Remembering Risk Factors: "OTITIS"

  • O - Offspring (young children 6-24 months)
  • T - Tobacco smoke exposure
  • I - Insufficient breastfeeding
  • T - Tots in daycare
  • I - Impaired immunity
  • S - Structural abnormalities (cleft palate, Down syndrome)

AOM Diagnostic Criteria: "BEE"

  • B - Bulging tympanic membrane
  • E - Erythema of tympanic membrane
  • E - Effusion in middle ear

Key Points

  • Create visual associations: imagine a bulging, red eardrum for acute otitis media.
  • Practice explaining the difference between AOM and OME to reinforce understanding of key diagnostic criteria.

NCLEX Practice Strategies

  • Focus on priority nursing interventions, particularly pain management and parent education, as these are common themes in NCLEX questions about pediatric conditions.
  • Review medication calculations for pediatric dosing, especially for amoxicillin which is dosed at 80-90 mg/kg/day divided into two doses.

Key Points

  • Practice questions that ask you to differentiate between normal and abnormal findings on otoscopic examination.
  • Review complications of otitis media, particularly signs of mastoiditis, as these may appear in questions requiring urgent intervention.

Common Pitfalls

  • Don't confuse watchful waiting (appropriate for some cases of AOM) with no treatment (never appropriate for confirmed AOM in children under 6 months).
  • Remember that ear drops alone are not appropriate treatment for AOM (they treat otitis externa) but may be used adjunctively for pain.
  • Avoid assuming all ear pain in children is otitis media; consider other causes like referred pain from dental issues or throat infections.

Self-Assessment

Quick Check

1. What is the first-line antibiotic for treating acute otitis media?

2. Name three clinical manifestations of acute otitis media in infants.

3. What are the indications for tympanostomy tube placement?

4. How does the anatomical difference in a child's eustachian tube contribute to increased risk of otitis media?

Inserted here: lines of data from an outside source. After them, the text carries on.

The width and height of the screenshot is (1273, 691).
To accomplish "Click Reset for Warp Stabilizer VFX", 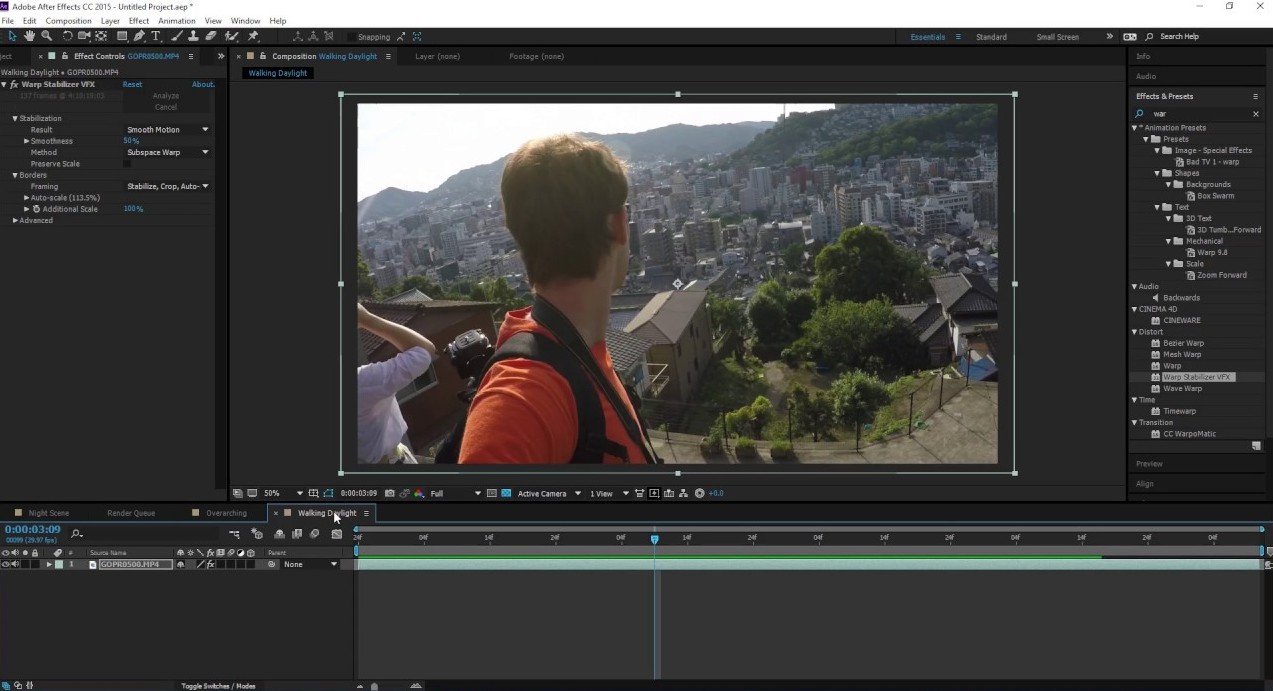I will 132,85.
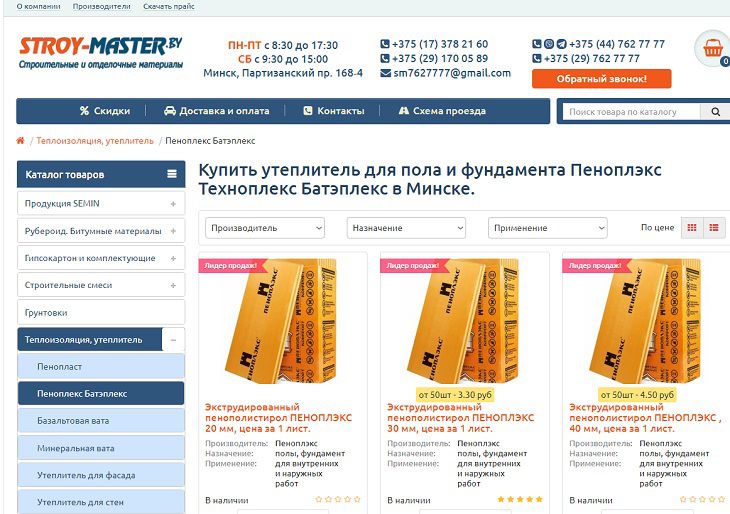Click the search magnifier icon

(716, 112)
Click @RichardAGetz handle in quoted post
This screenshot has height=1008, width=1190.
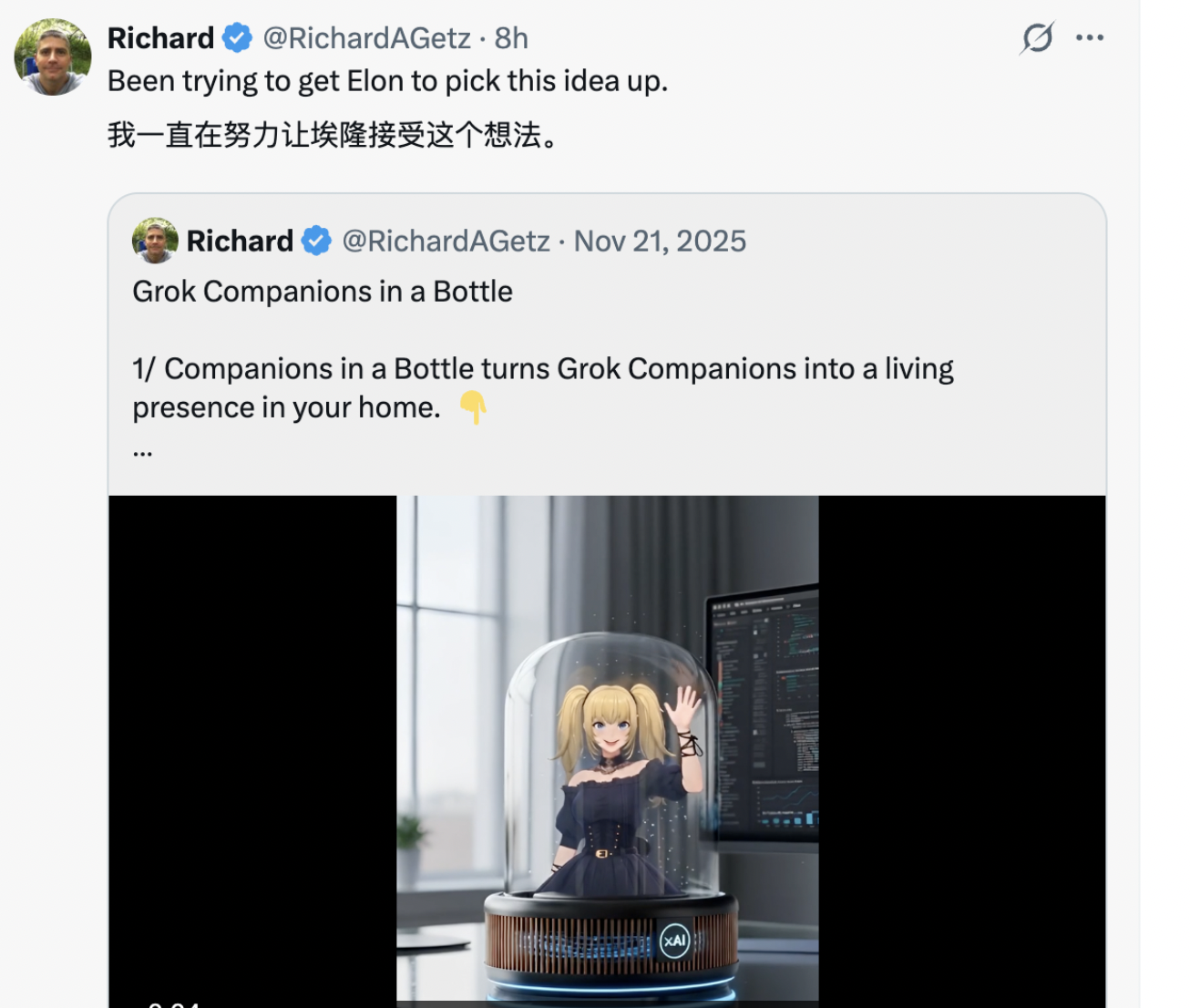pos(446,241)
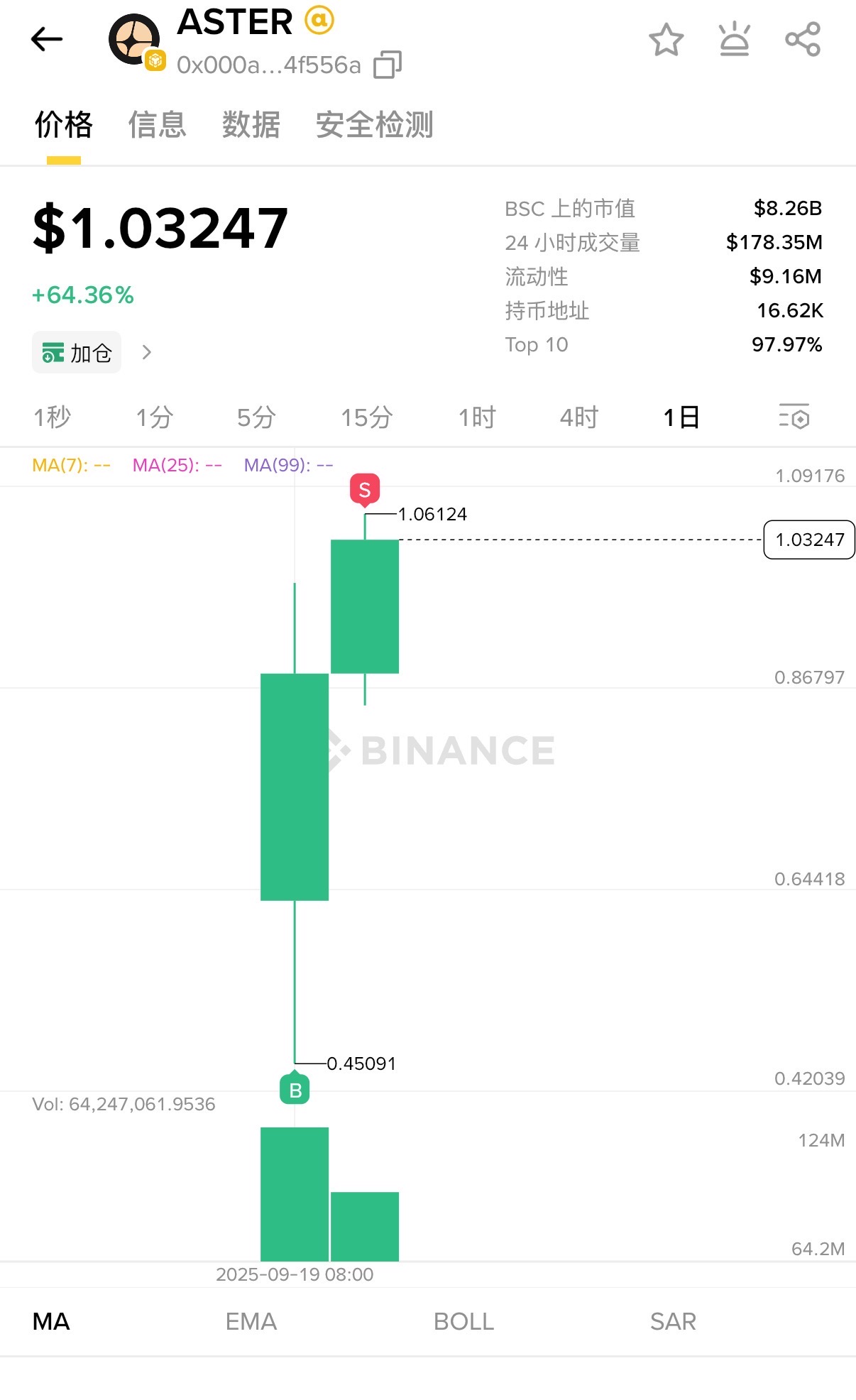Select the 4时 timeframe
The width and height of the screenshot is (856, 1400).
(578, 417)
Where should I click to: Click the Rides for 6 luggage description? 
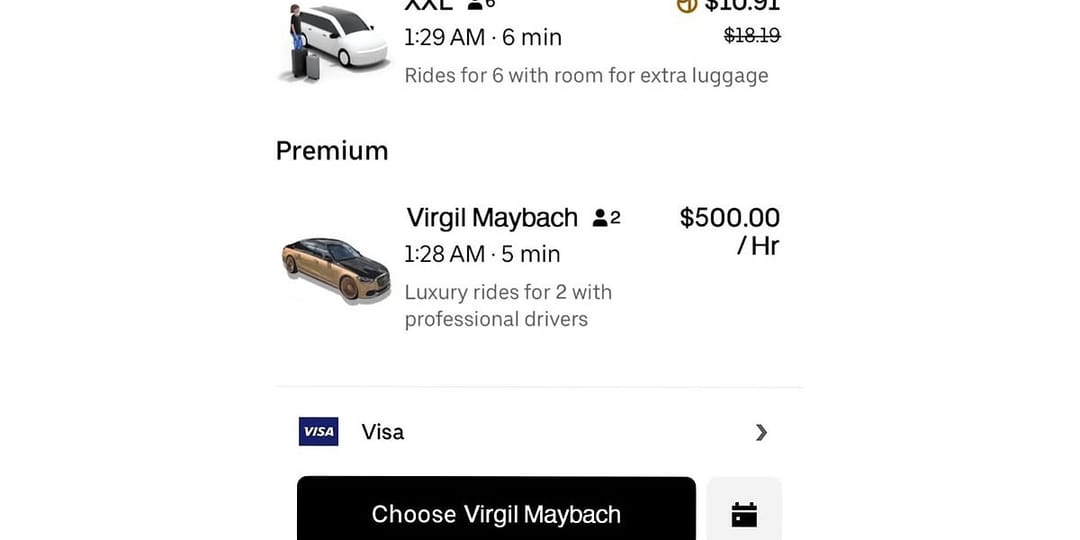pos(586,75)
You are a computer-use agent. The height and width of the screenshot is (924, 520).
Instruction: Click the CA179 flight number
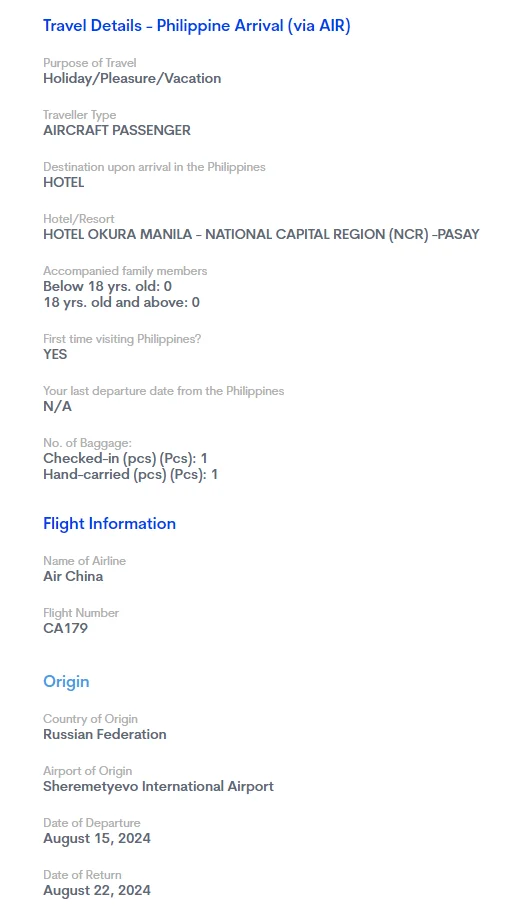pos(65,628)
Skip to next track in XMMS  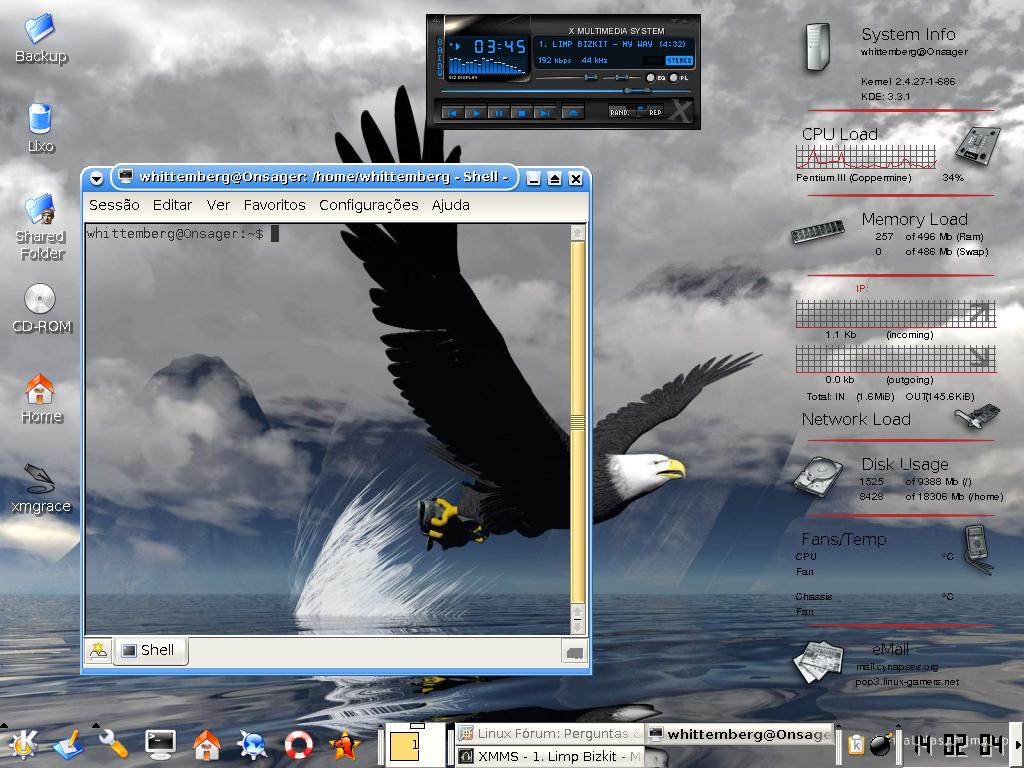coord(543,113)
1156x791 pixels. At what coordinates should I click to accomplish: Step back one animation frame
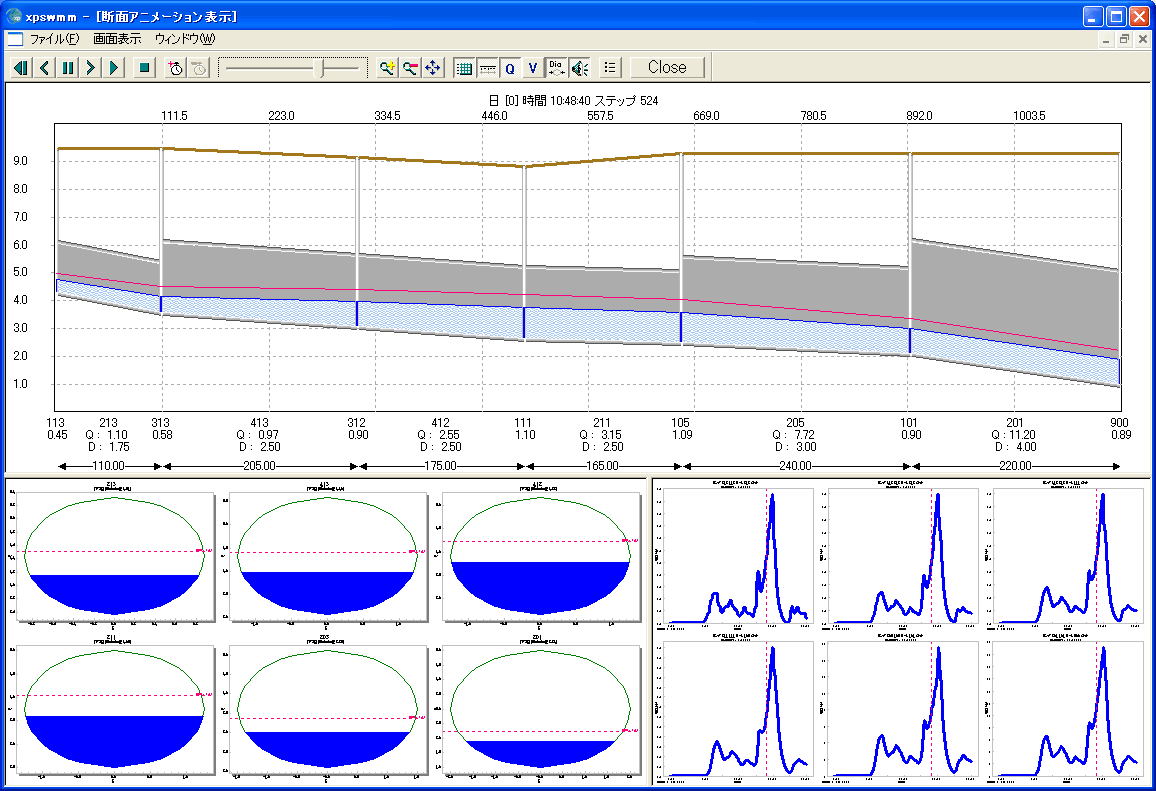tap(44, 68)
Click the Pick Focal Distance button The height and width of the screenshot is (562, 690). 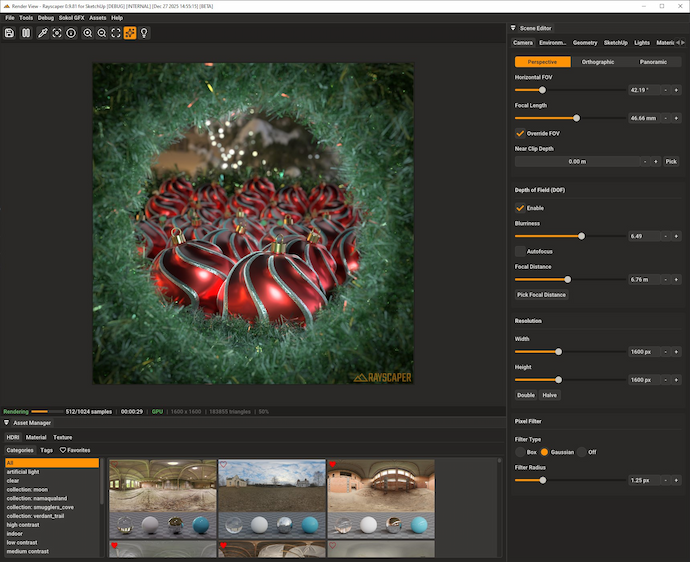click(541, 295)
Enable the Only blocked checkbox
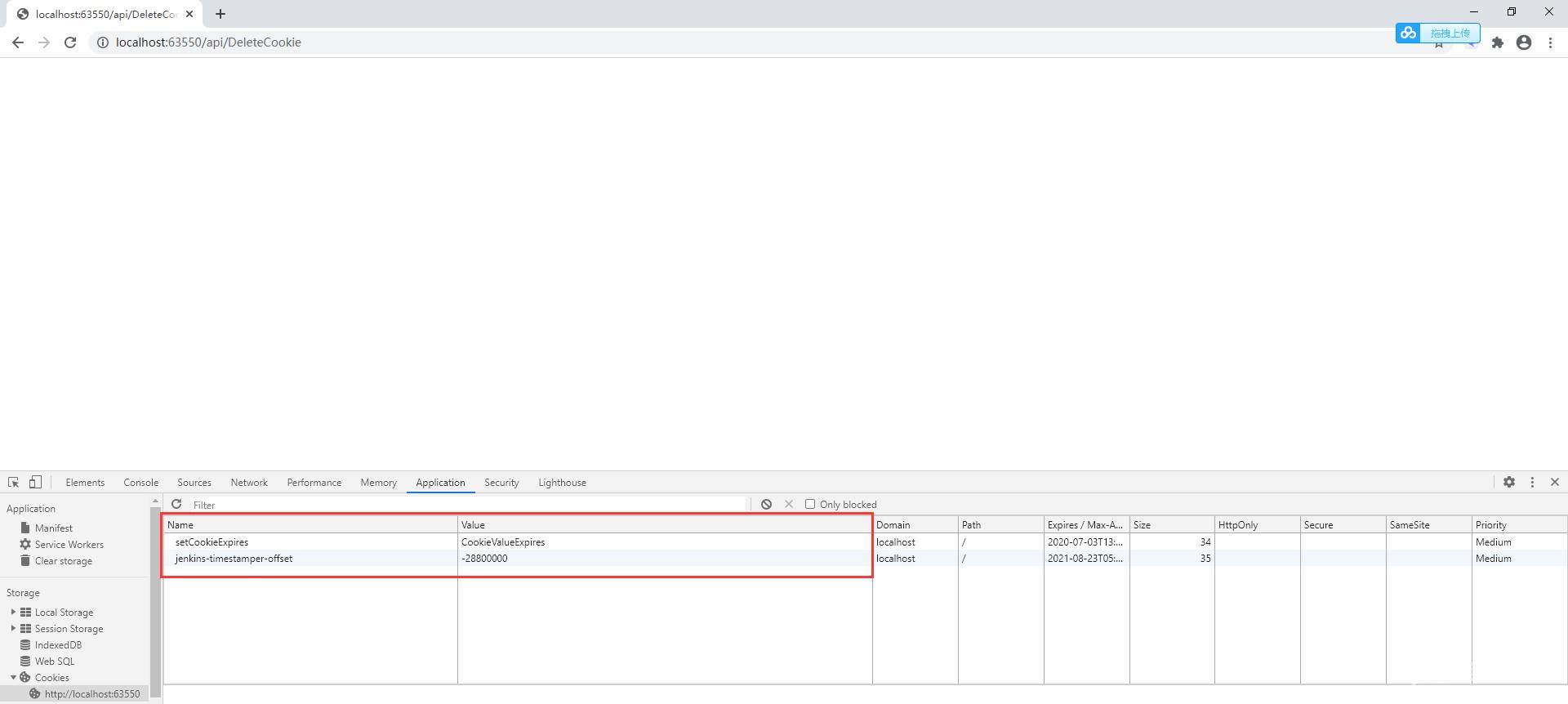The width and height of the screenshot is (1568, 704). [x=810, y=505]
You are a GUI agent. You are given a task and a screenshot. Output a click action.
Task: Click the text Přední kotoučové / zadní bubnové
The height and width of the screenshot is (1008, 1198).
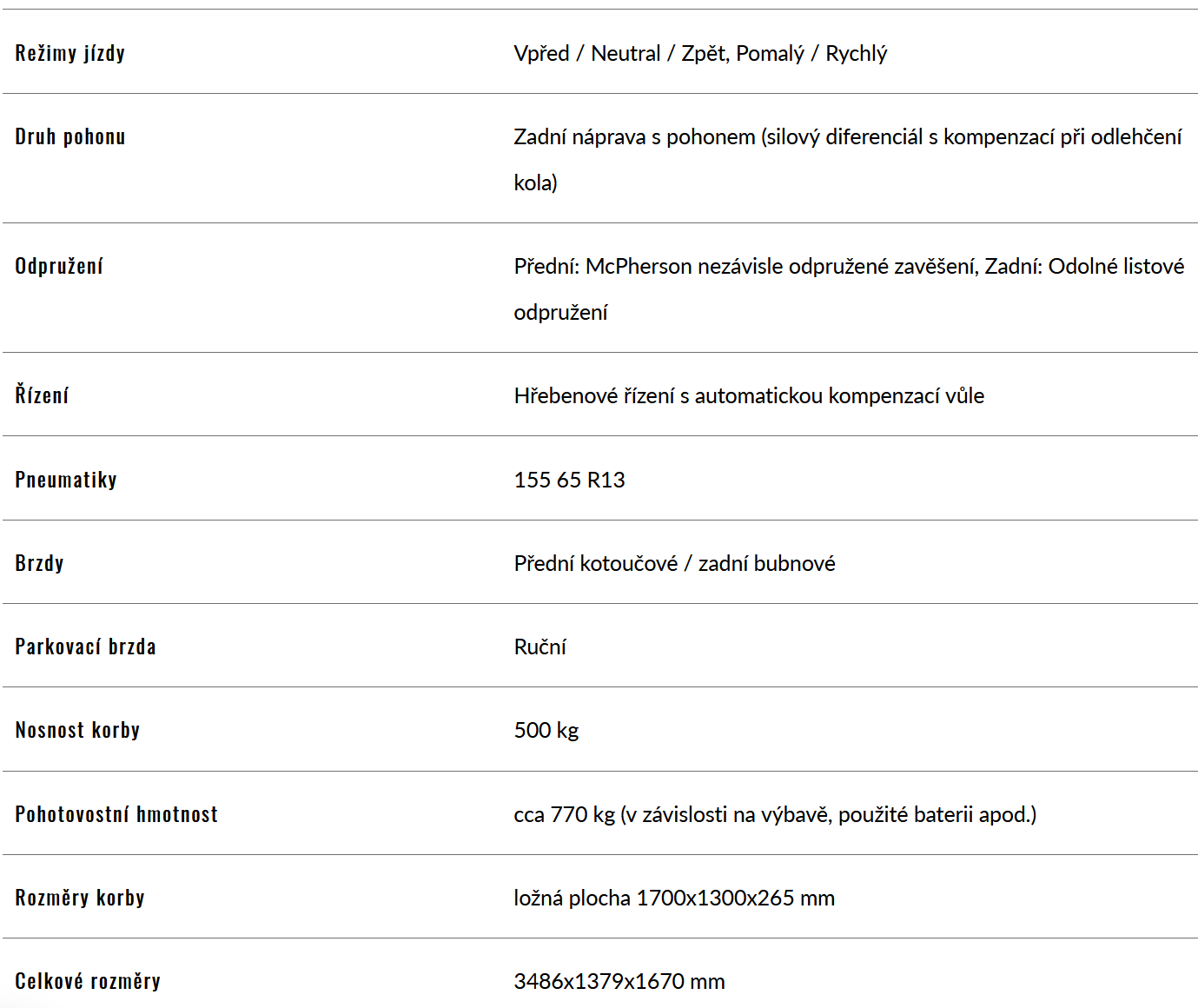click(674, 563)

5. What preventive measures should be included in parent education?

Self-Assessment Checklist

  • I can differentiate between AOM and OME
  • I understand the first-line pharmacological treatment for AOM
  • I can identify risk factors for otitis media
  • I can describe appropriate nursing interventions for a child with otitis media
  • I understand the complications of untreated otitis media
  • I can explain key parent education points

Remember that otitis media is one of the most common pediatric conditions you'll encounter in practice. Understanding its assessment, treatment, and potential complications will help you provide excellent care to children and effective education to their families. Stay confident in your knowledge and trust your clinical judgment!